The Wall Street Journal also reports on Meta's plans for Llama 3, which is said to be many times more capable than Llama 2.
According to the WSJ, Meta is planning the new model for 2024, and is upgrading its data centers specifically for AI training with H100s. Training is expected to begin in early 2024, and the resulting model is said to be "roughly" on par with GPT-4 and significantly better than Llama 2. The WSJ cites sources familiar with the project.
Meta CEO Mark Zuckerberg is reportedly sticking to the open-source strategy of making the Llama models available for free for many, though not all, use cases - including commercial ones - despite the performance increase.
The release of the new model is said to be part of Zuckerberg's strategy to reposition Meta as a leading AI company. However, Google should have released Gemini by then, and OpenAI is also expected to release more innovations by next year - though probably not GPT-5.
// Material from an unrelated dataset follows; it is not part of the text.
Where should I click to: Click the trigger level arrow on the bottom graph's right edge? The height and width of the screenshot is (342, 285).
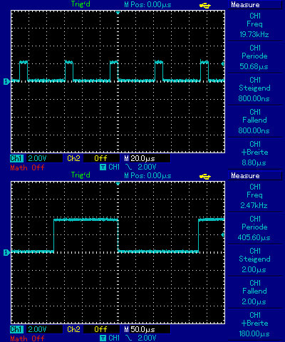pos(222,235)
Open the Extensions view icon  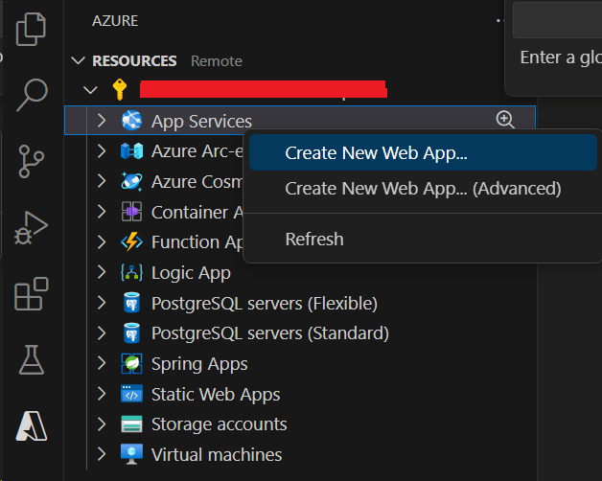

WSJ confirms rumors about Llama 3
The Wall Street Journal report coincides with statements made by OpenAI engineer Jason Wei. He reported in late August about a group meeting with Meta AI developers who claimed to have enough computing power to train Llama 3 and 4. Llama 3 is expected to reach the level of GPT-4 but will remain open source.
Llama 2 reaches the level of GPT-3.5 in some applications and is also being optimized by the open-source community through fine-tuning and additional applications. Reaching the level of GPT-4 is likely to be much more challenging, as the current OpenAI model is based on a more complex architecture of 16 expert networks with about 111 billion parameters each.
This may explain why Meta's goal with an open-source approach is not to surpass GPT-4, but only to be somewhat on par with GPT-4. Distributing a model with the complexity of GPT-4 could be much more difficult.